Buku hukum kewarisan islam diindonesia ini terdapat delapan bab pembahasan yaitu :
*Bab I mengenai pendahuluan
*Bab II membahas tentang sejarah kewarisan
*Bab III membahas tentang landasan hukum kewarisa islam
*Bab IV mengenai ahli waris yang ditetapkan oleh hukum islam
*Bab V membahas tentang sistem pembagian waris menurut hukum islam
*Bab VI membahas tentang kedudulan wasiat dalam hukum kewaisan islam
*Bab VII membahas tentang peraturan perundang-undangan yang berkaitan dengan hukum kewarisan
*Bab VIII membahas tentang beberapa contoh putusan pengadilan


Pembahasan pertama pada buku ini, penulis menjelaskan tentang sejarah dari sebuah kewarisan dan sejarah tersebut dimulai dari adanya perang uhud yang berisikan tentang bagaimana terjadinya apa saja kejadian yang terjadi di perang uhud bahkan siapa saja yang tewas dalam perang uhud tersebut. Perang uhud merupakan sebuah perang yang cukup besar di dalam kesejarahan islam. Perang uhud merupakan sebuah perang yang tujuannya untuk memberantas para kaum kafir atas kekalahan umat islam dari peperangan sebelumnya yaitu perang badar. 
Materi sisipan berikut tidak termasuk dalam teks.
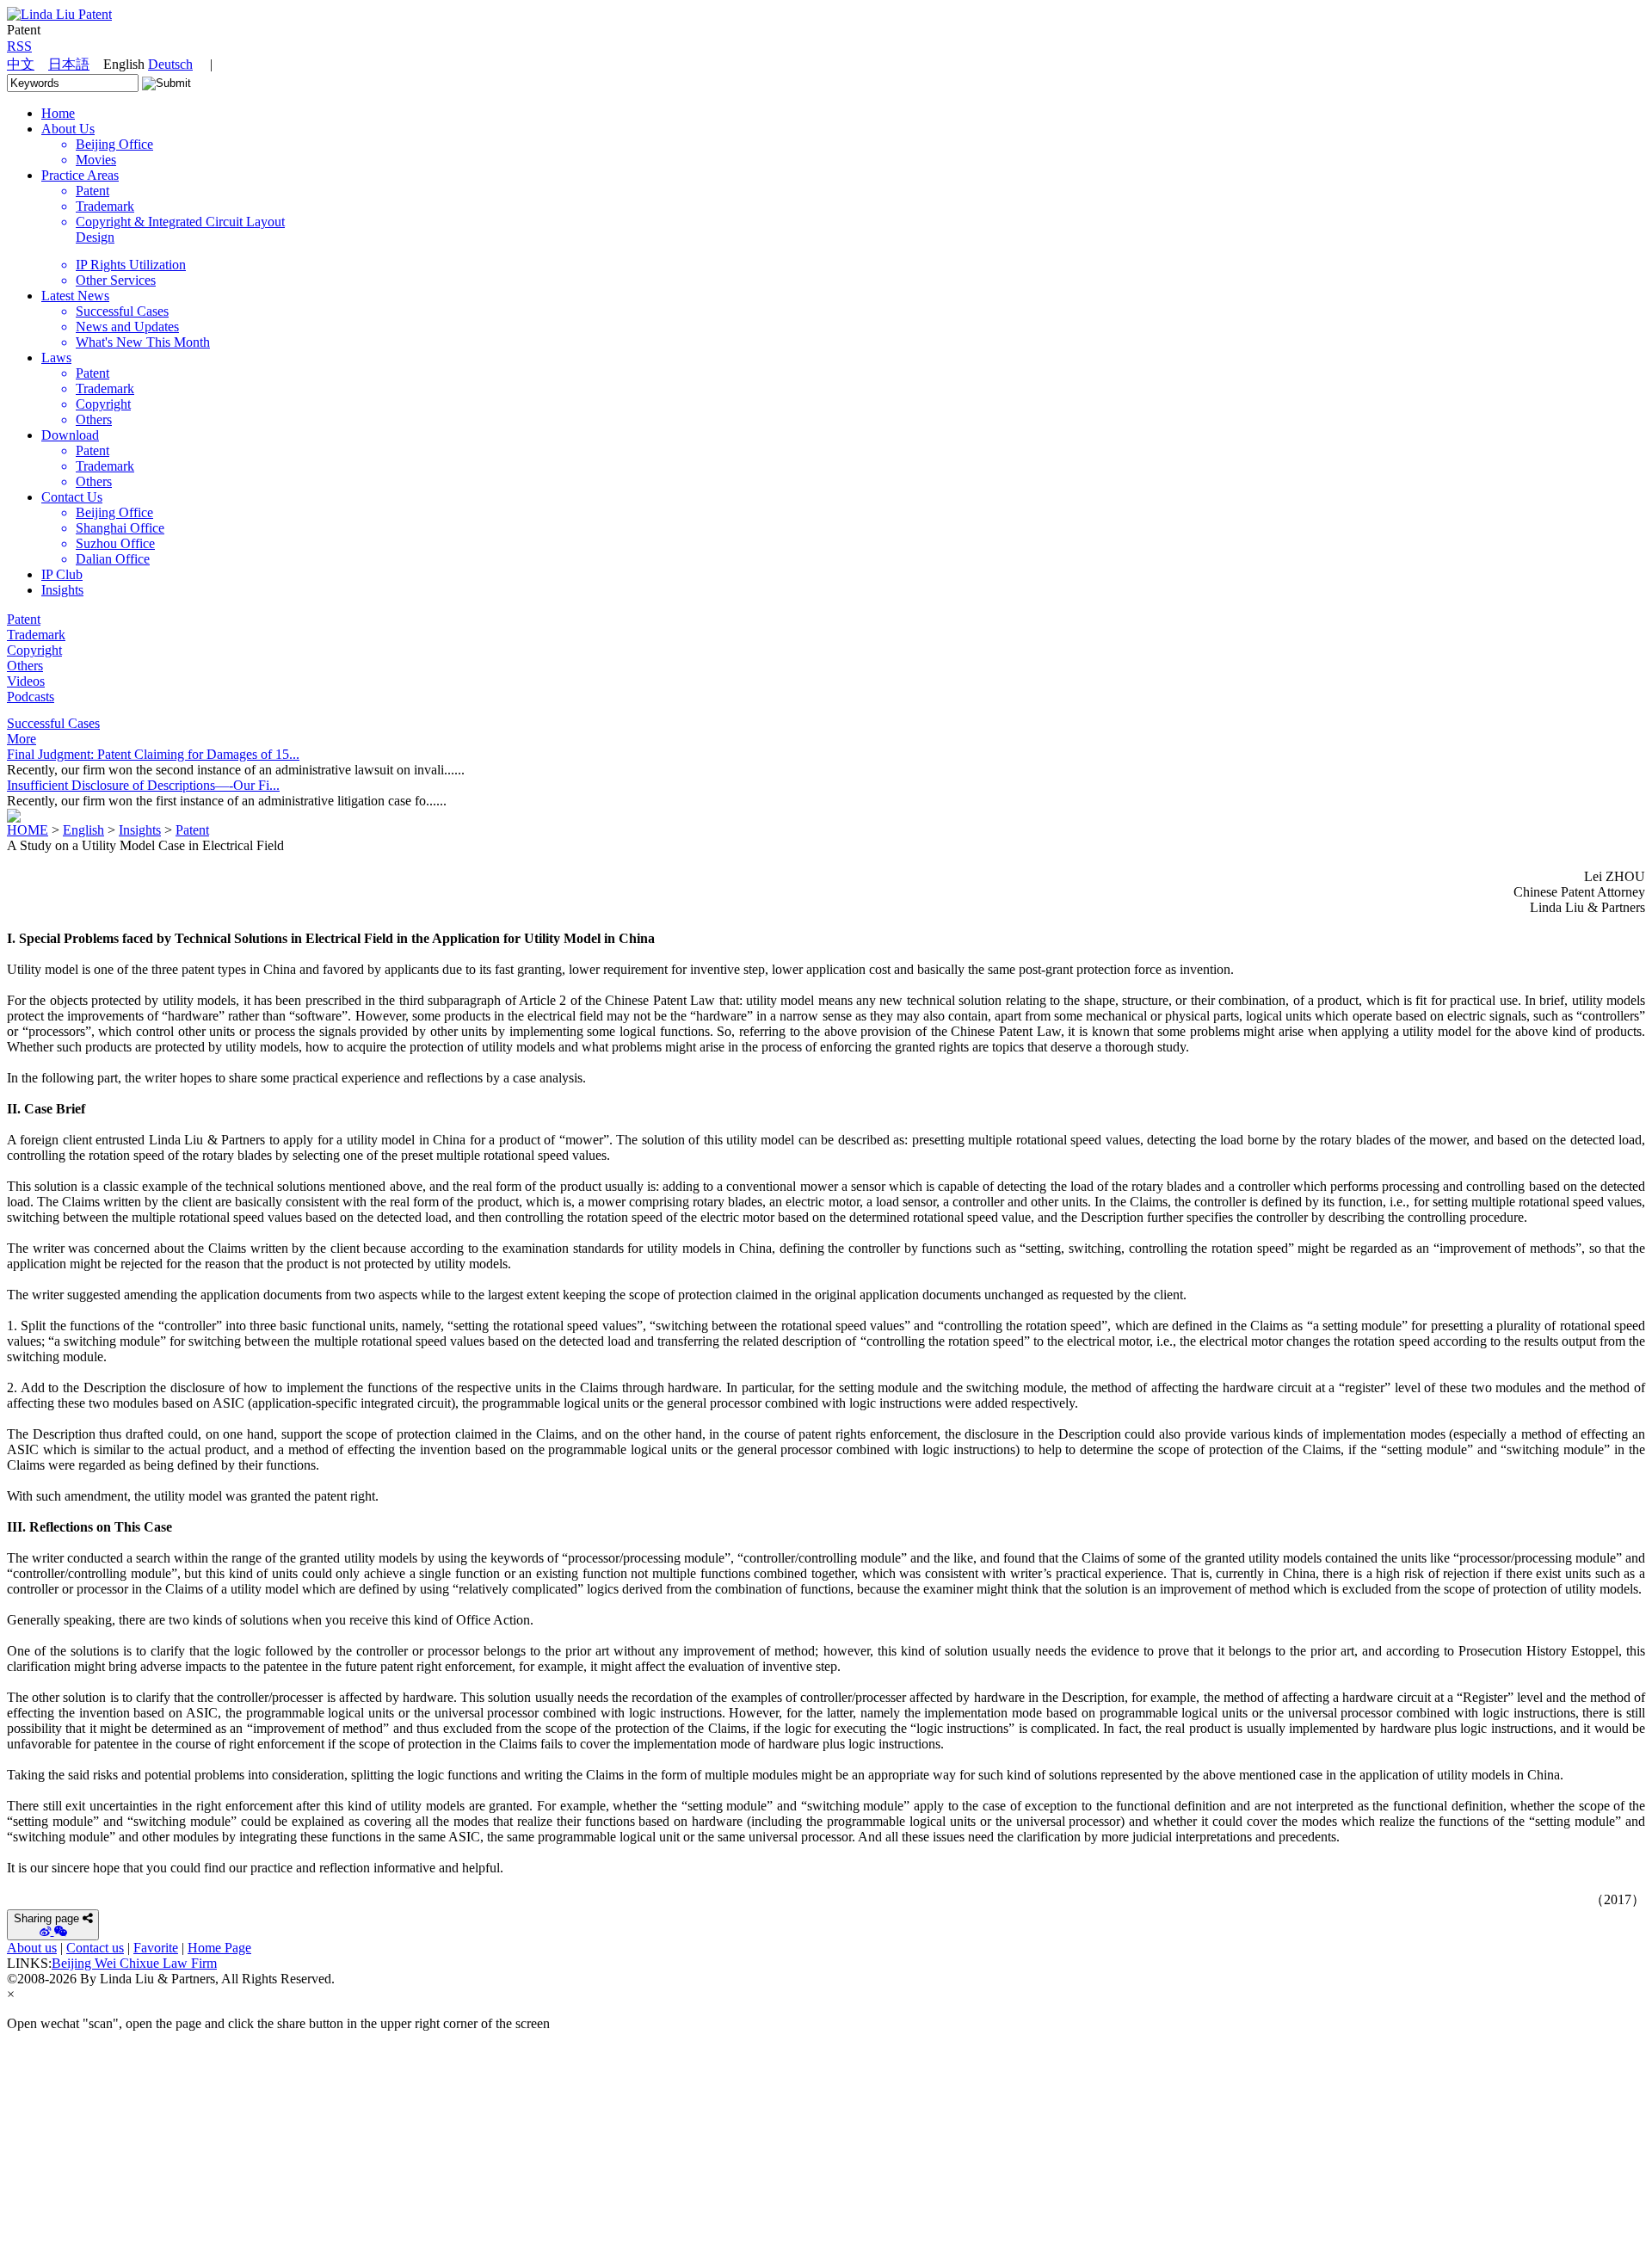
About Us (68, 128)
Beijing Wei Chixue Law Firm (134, 1963)
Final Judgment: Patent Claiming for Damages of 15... (153, 754)
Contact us (95, 1947)
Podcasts (30, 696)
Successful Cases (53, 723)
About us (32, 1947)
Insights (62, 590)
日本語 (68, 64)
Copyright (34, 650)
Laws (56, 357)
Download (70, 435)
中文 (20, 64)
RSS (19, 46)
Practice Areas (80, 175)
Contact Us (71, 497)
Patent (23, 619)
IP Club (62, 574)
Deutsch (170, 64)
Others (25, 665)
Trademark (36, 634)
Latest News (75, 295)
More (21, 738)
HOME (27, 830)
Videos (26, 681)
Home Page (219, 1947)
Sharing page (46, 1918)
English (83, 830)
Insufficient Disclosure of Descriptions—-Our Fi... (143, 785)
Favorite (155, 1947)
Kemudian sejarahnya berlanjut kepada kewarisan sebelum islam datang, pada periode ini sebuah kewarisan dipengaruhi oleh 3 faktor yaitu hubunga darah atau biasanya diketahui sebagai hanya anak laki laki dari keturunannya tetapi tidak boleh anak anak tetapi harus laki laki dewasa yang berhak mewarisi harta, selanjutnya adalah hubunga sebagai anak angkat yaitu anak angkat yang sah dapat mewarisi harta dari ayah angkatnya, selanjutnya hubunga antara sumpah dan janji yaitu seseorang yang telah bersumpah atau ne janji kepada seseorang apabila telah meninggal maka orang tersebut akan mendapatlan sebagian bahkan seluruh harta orang yang telah meninggal tersebut serta dinyatakan sebagai ahli waris yang sah.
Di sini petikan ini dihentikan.